*** Begin section ***

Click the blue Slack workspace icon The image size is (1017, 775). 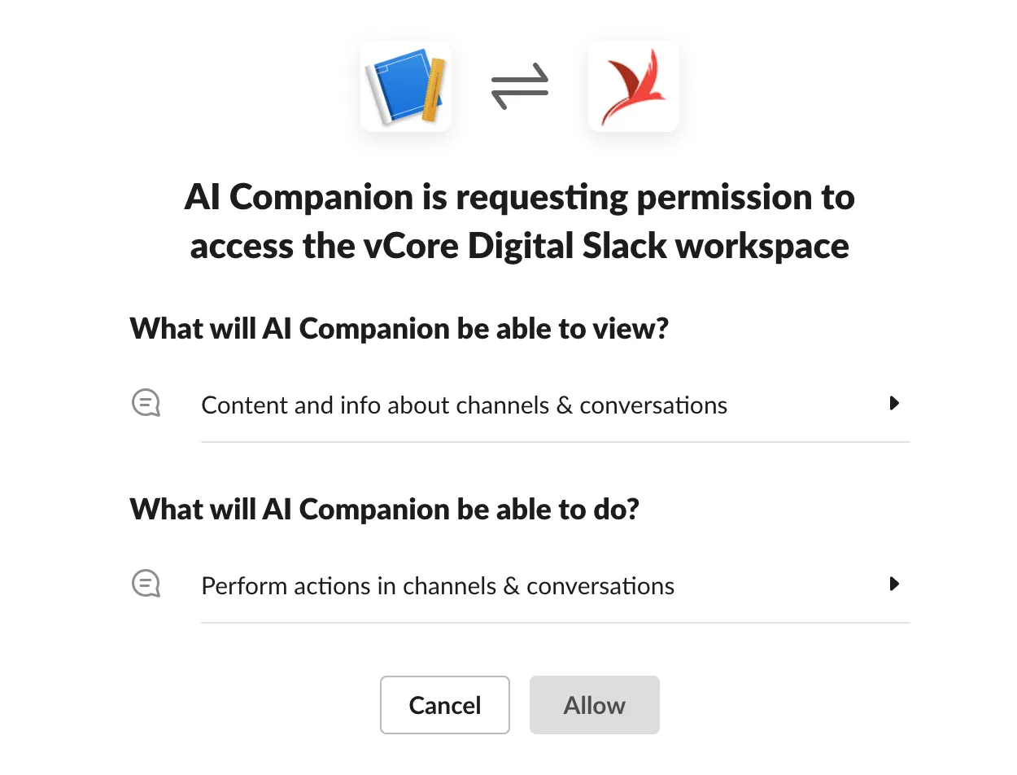(406, 85)
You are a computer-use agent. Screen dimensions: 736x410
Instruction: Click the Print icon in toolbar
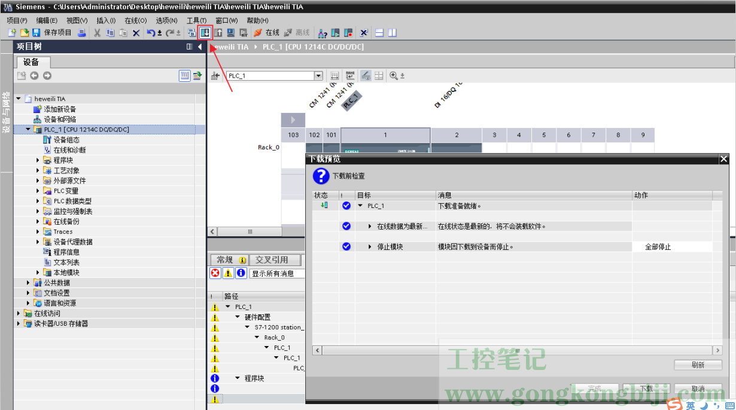coord(82,33)
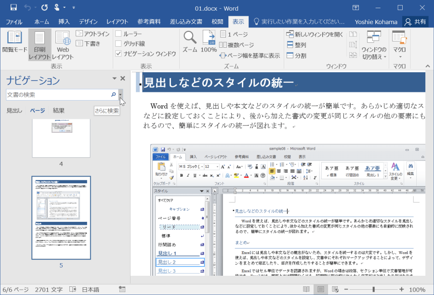The width and height of the screenshot is (434, 295).
Task: Open the Zoom dialog (ズーム)
Action: pyautogui.click(x=190, y=42)
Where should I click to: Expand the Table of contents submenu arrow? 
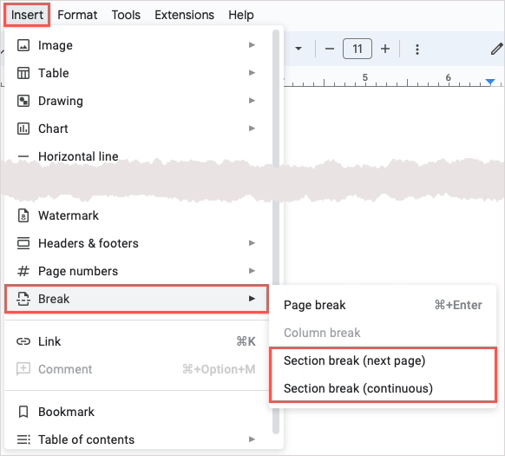(252, 439)
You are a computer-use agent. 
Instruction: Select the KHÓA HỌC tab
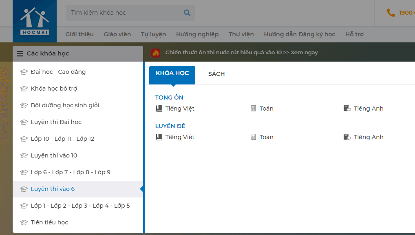(x=172, y=74)
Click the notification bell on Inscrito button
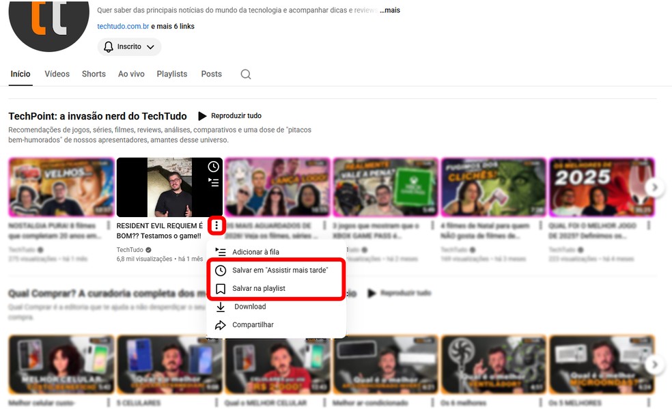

*** End section ***

### What you will do:
Your reply should consist only of the lines running from the line with "Instruction: Select the KHÓA HỌC tab" to the end of the entries, both included, copied exactly and without any pictures.

### Exercise response:
Instruction: Select the KHÓA HỌC tab
(x=172, y=74)
Click the notification bell on Inscrito button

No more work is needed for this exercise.